- Collected data:
■ ■ ■ ■ ■ ■ ■

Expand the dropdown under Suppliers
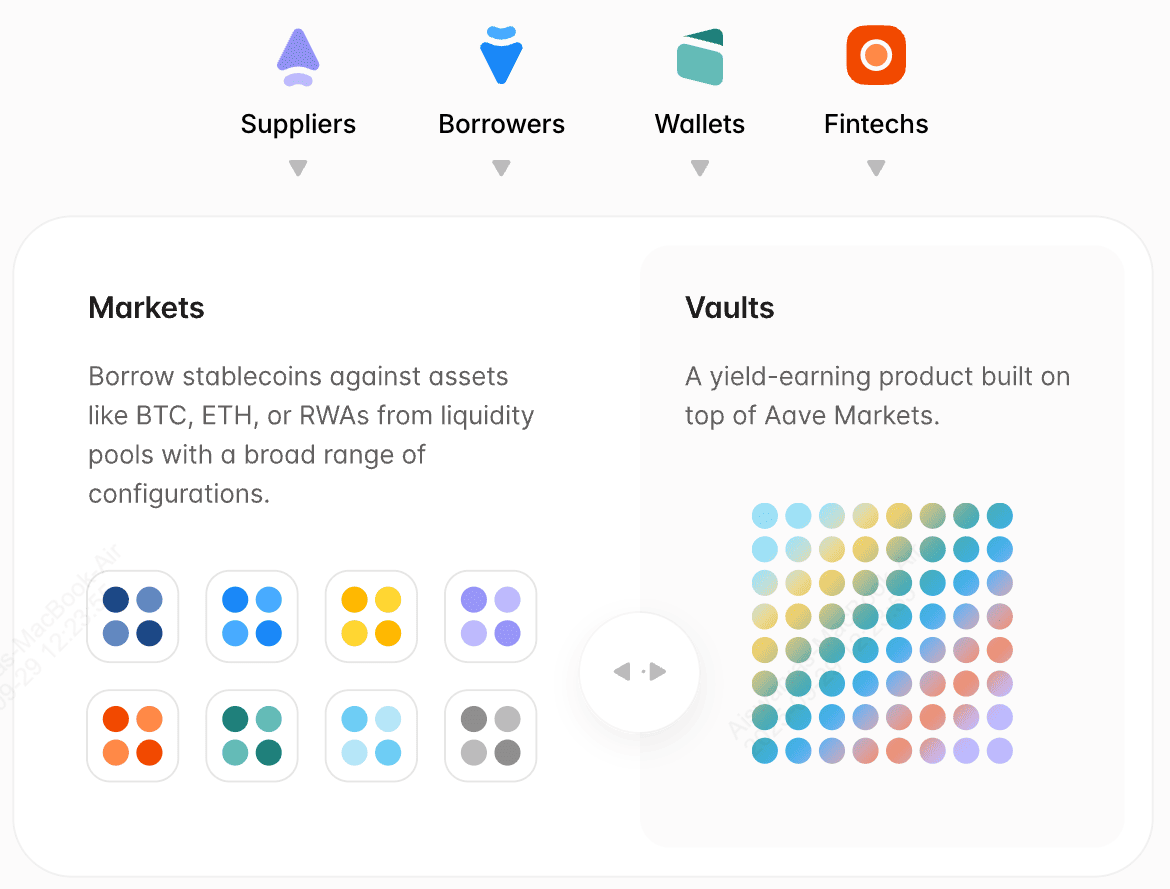point(298,169)
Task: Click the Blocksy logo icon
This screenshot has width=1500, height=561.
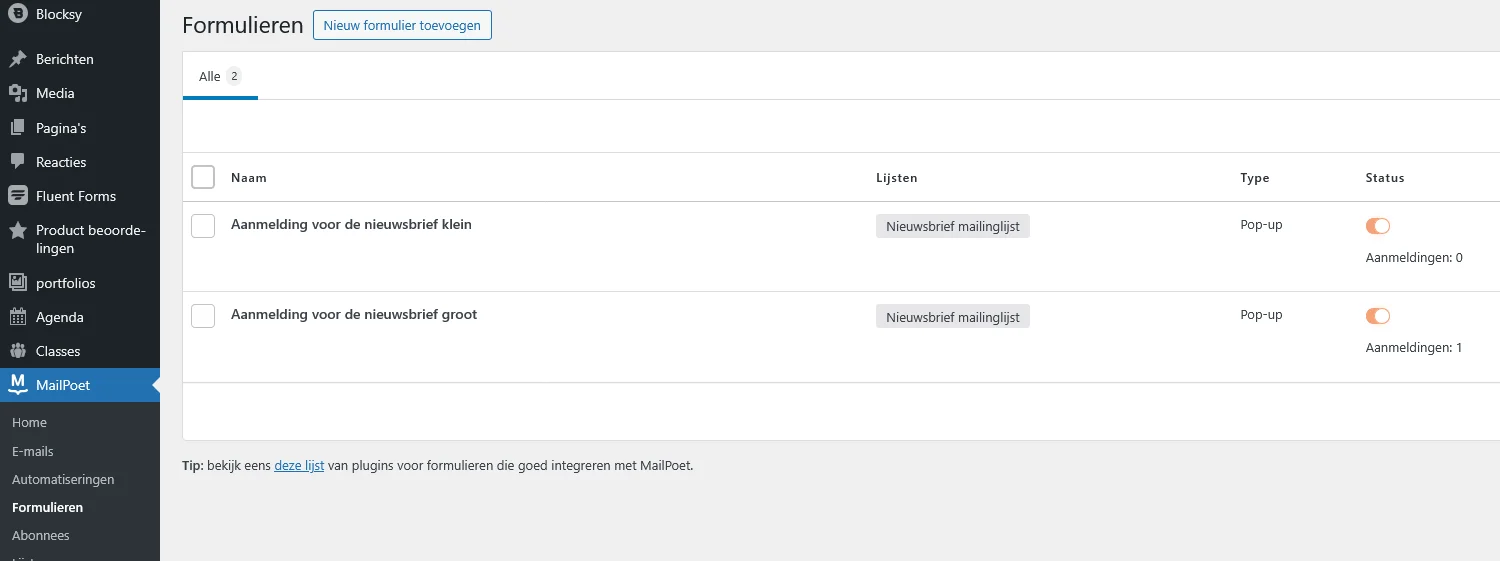Action: [x=17, y=14]
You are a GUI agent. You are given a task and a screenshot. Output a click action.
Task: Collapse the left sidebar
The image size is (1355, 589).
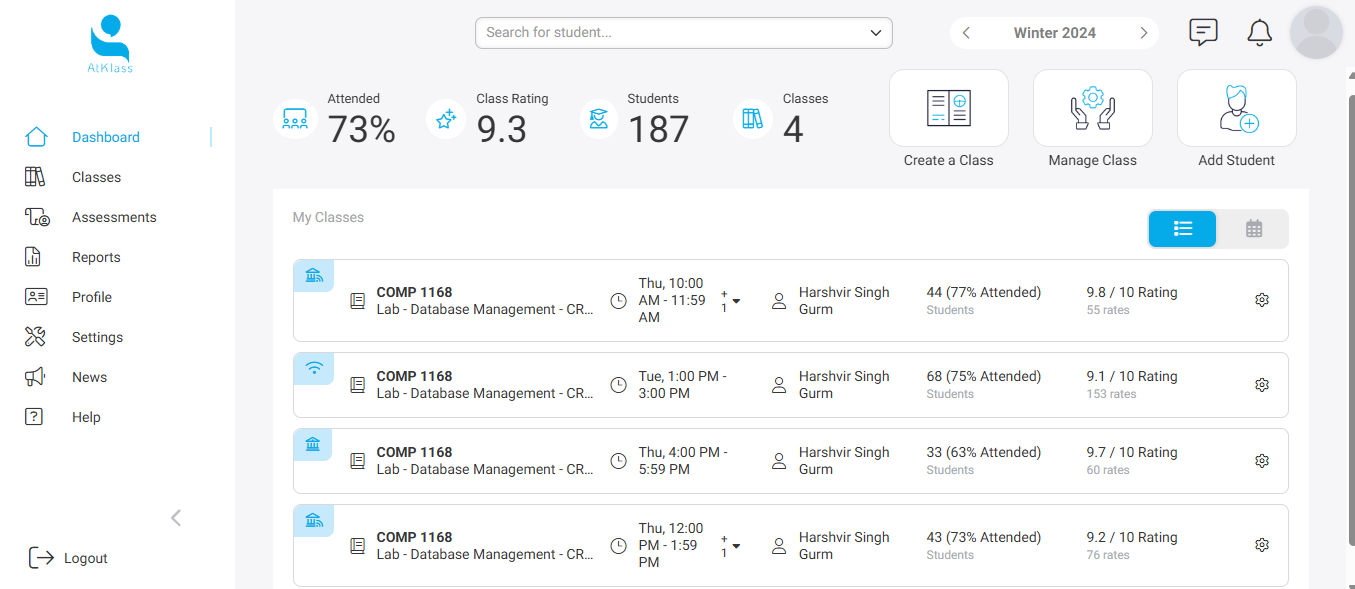[176, 517]
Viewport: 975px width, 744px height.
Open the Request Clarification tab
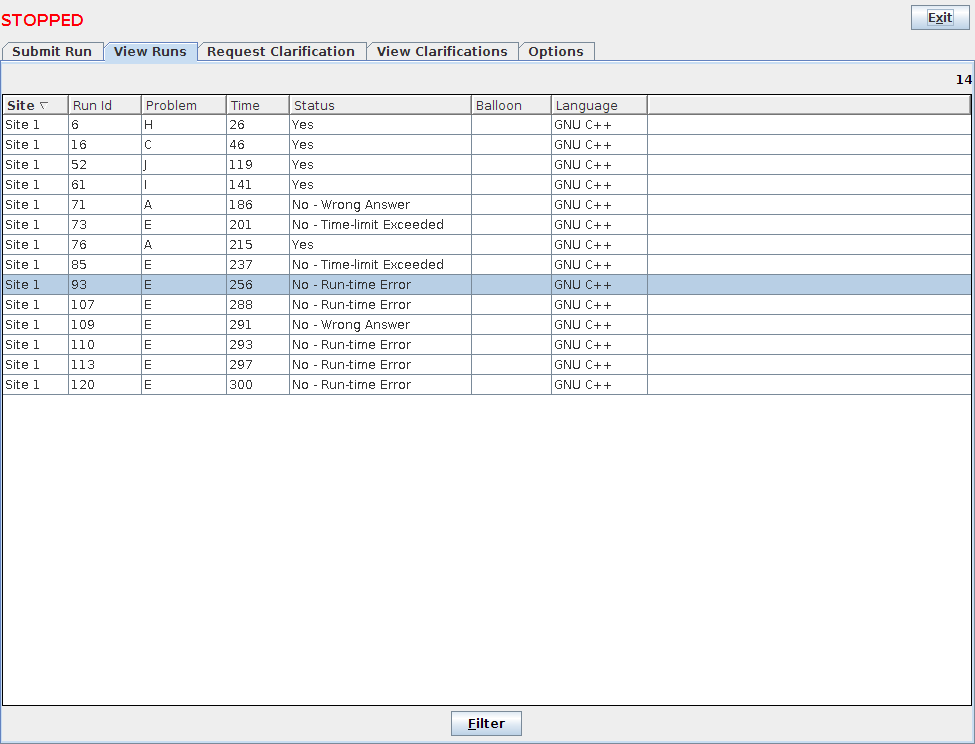281,52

■ ■ ■ ■ ■ ■ ■

- About this task: Each line from the one holding "You are a GUI" through the last line of the records above must be duplicated exactly, and pictures must not be.

- Expected output:
You are a GUI agent. You are given a task and a screenshot. Output a click action.
Task: Collapse the left sidebar
The image size is (1355, 589).
[176, 517]
Viewport: 975px width, 744px height.
Open the Request Clarification tab
281,52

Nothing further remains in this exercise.